RUTH SUNDERLAND: We’re dealing with the good personal credit score peril

The world is facing a triple-headed risk monster: the Iran war, an AI meltdown and a private credit collapse on the scale of the 2008 financial crisis.

The trio are often discussed separately, but are intertwined and prone to amplify each other.

Private credit has financed many of the software companies whose business models are in danger of being made redundant by advances in AI.

As JP Morgan boss Jamie Dimon warned last week, AI can be exploited by bad actors and poses security risks to the financial system. It also gobbles vast amounts of energy, making it dependent on affordable and reliable supply, something that is clearly in jeopardy.

I warned a few weeks ago that the situation in the Middle East and volatile markets could exacerbate the risks surrounding private credit.

Higher oil prices will feed into inflation, keeping interest rates higher for longer. Corporate earnings may suffer and the risk of defaults will rise correspondingly.

Looking ahead: The thought of world leaders and central bankers having to navigate the complexities of a financial rescue with Donald Trump thrown into the mix defies contemplation

Andrew Bailey, the Bank of England governor and a veteran of the Great Financial Crisis, has confessed to sleepless nights over the combination of an energy shock, volatile share and bond markets, and a private credit plunge.

He draws parallels between the private credit market and the sub-prime mortgage sector of 18 years ago.

These are not exact. Private credit is a relatively small part of the financial system. Unlike conventional banks, providers don’t take deposits from small savers, so there can be no bank ‘runs’ as happened with Northern Rock, when frightened depositors queued in the street. Private credit funds have put caps on withdrawals, so panicked investors can only take out a limited amount.

Once the ceiling has been reached, investors are ‘gated’ – in other words, their money is trapped, though some funds have allowed some leeway. Nor do the providers of private credit, whether they be hedge funds or other non-bank lenders, have a government backstop in the same way as banks. In theory taxpayers are not on the hook.

None of this is tremendously reassuring, however. It does not rule out a crisis that could infect the wider financial system and drag in the wider public. One route through which this could happen is insurance companies. Several private credit operators own insurers, which has given them access to money belonging to policyholders.

And the idea that curbs on withdrawals are an impregnable barrier fails to convince. It is starting to look a bit King Canute, given that, according to the Financial Times, a tidal wave of investors tried to retrieve $20billion from private credit funds in the first three months of this year.

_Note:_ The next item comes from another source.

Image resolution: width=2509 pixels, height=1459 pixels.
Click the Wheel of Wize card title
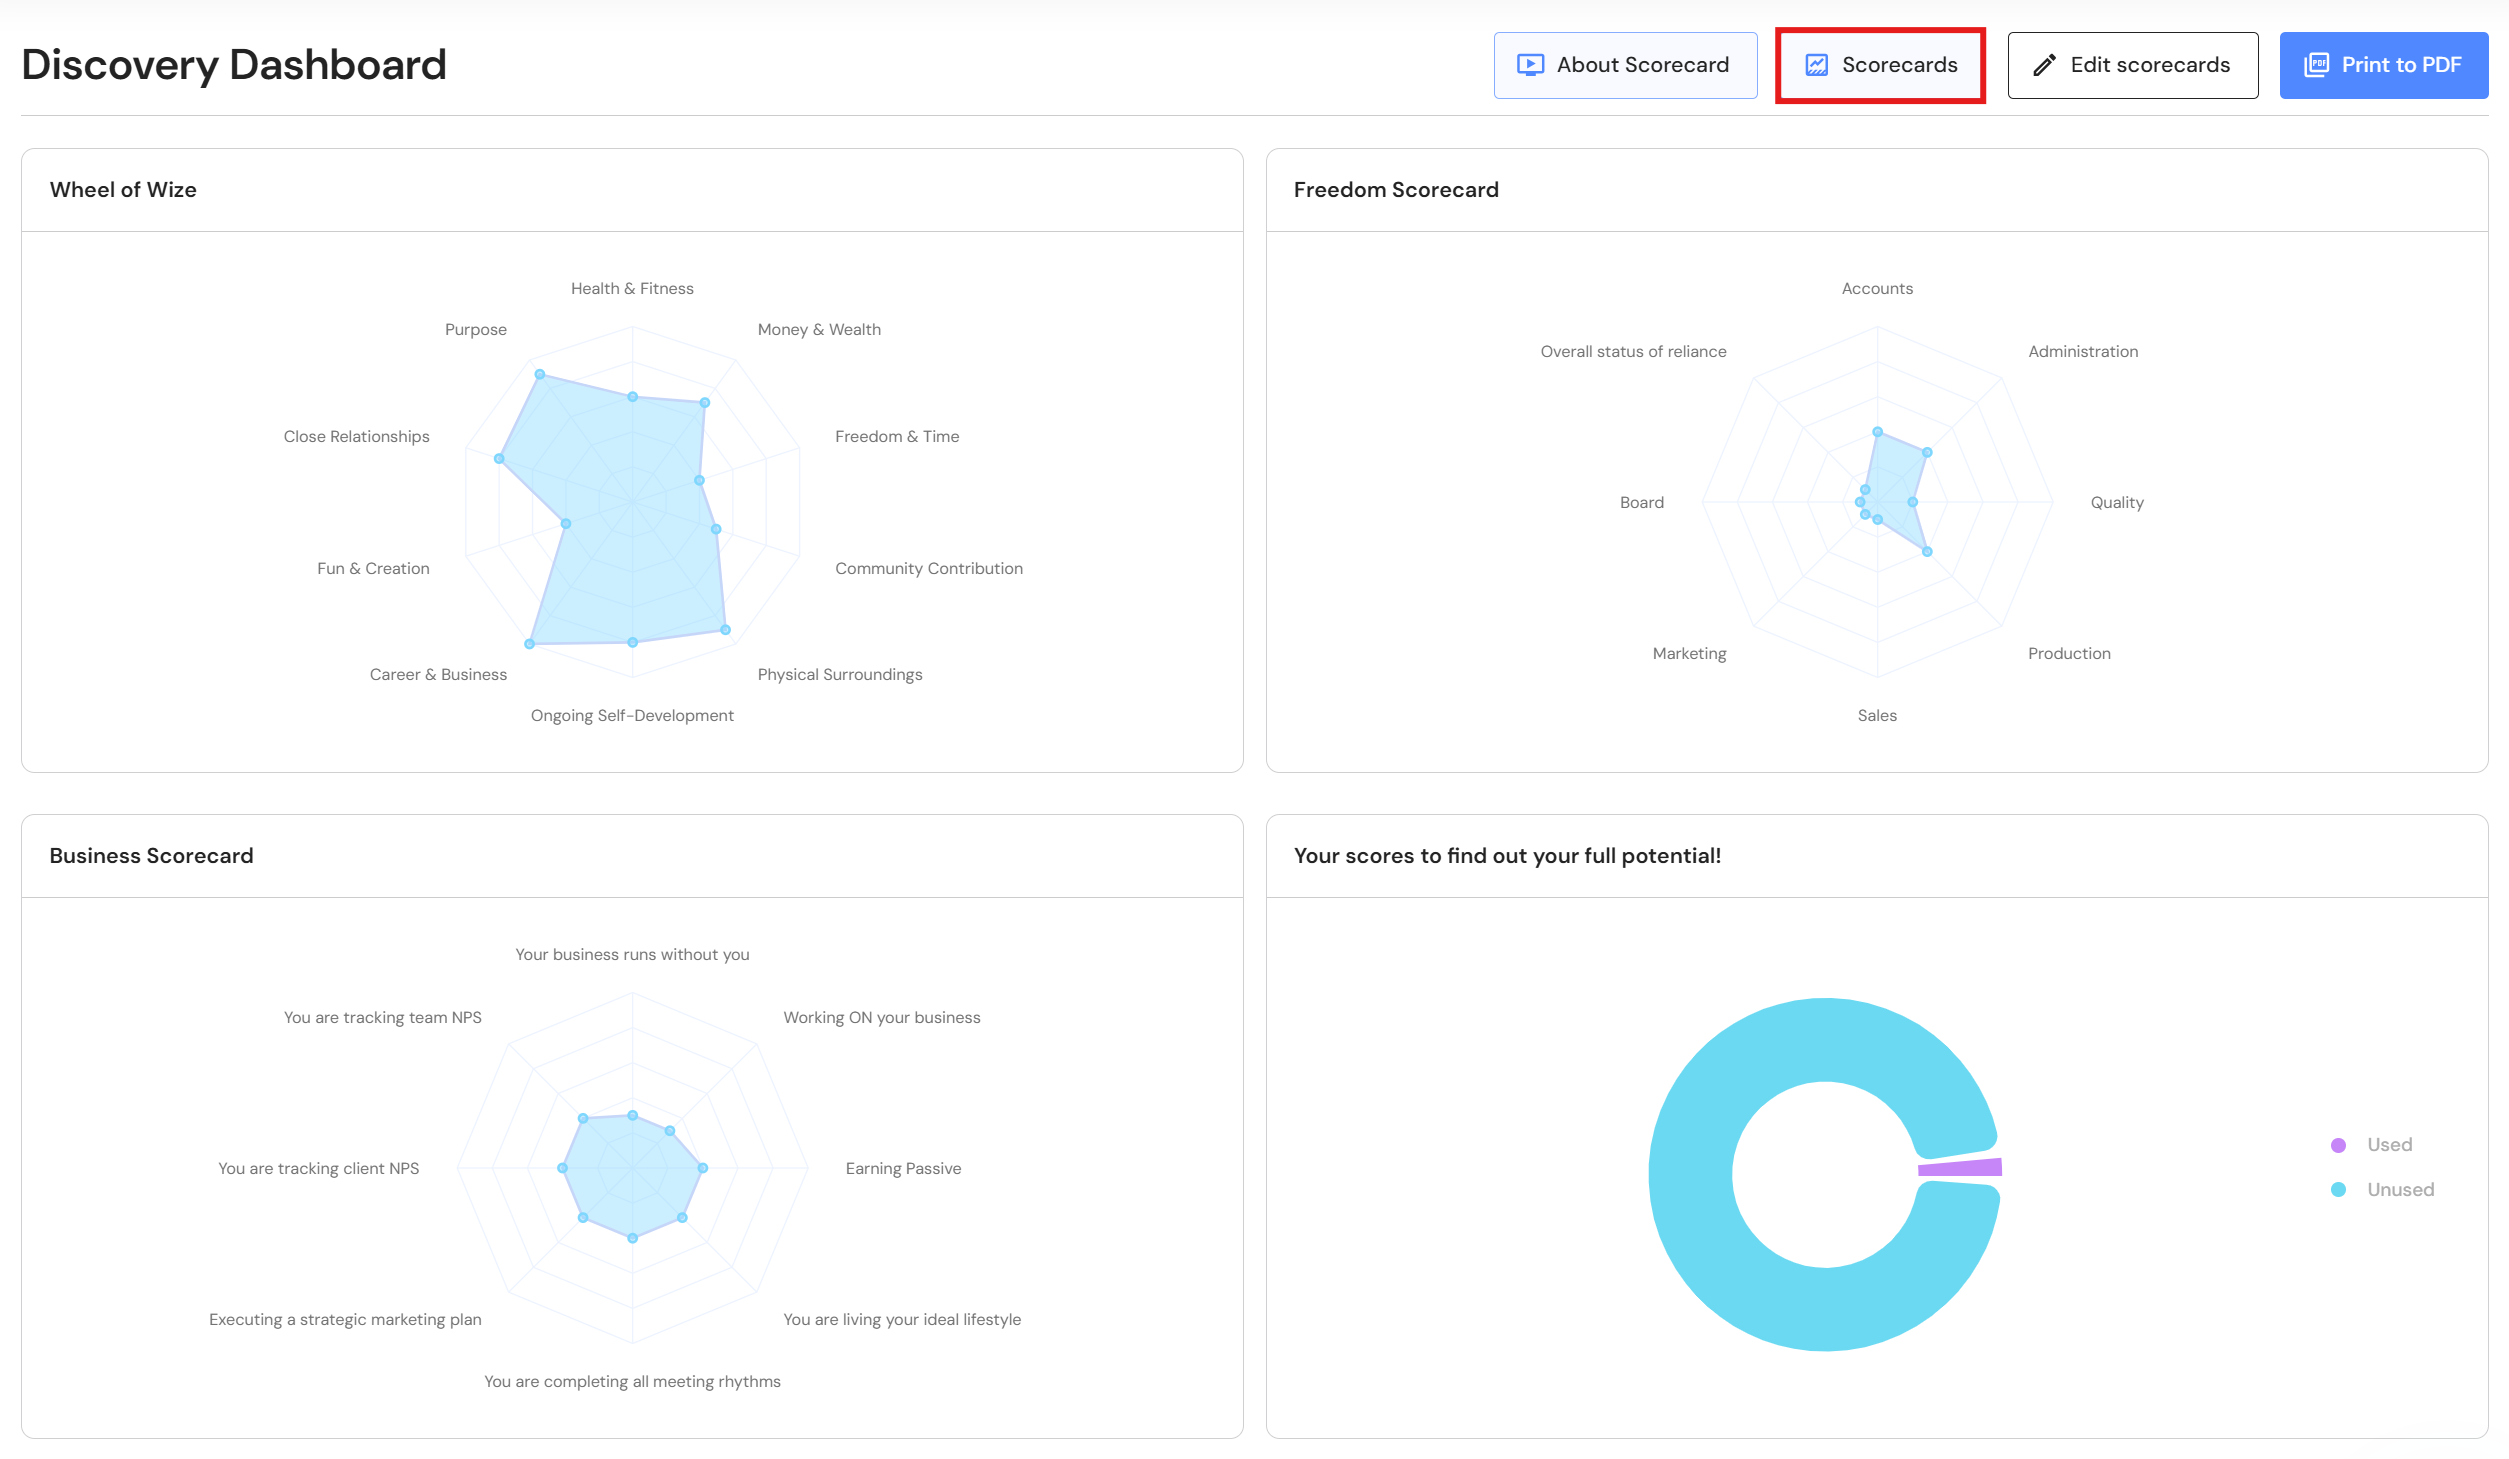(123, 190)
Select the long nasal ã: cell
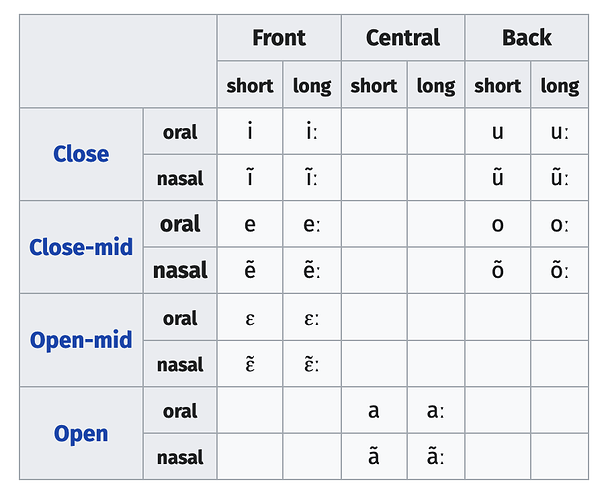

If the situation deteriorates, terrified and angry investors are unlikely to respond meekly to having their money trapped: funds must expect rebellions and court challenges.

The over-arching threat is a breakdown of trust and confidence in the whole system, similar to that in 2008.

A further fear is whether the US, under Donald Trump, would once again play the role of lender of last resort to the world, as it did in 2008, thereby saving the financial system from even worse harm.

The thought of world leaders and central bankers having to navigate the complexities of a rescue with Trump thrown into the mix defies contemplation.

If a disaster does happen, and let’s hope it does not, we may not be able to count on the safety nets we had in the Great Financial Crisis.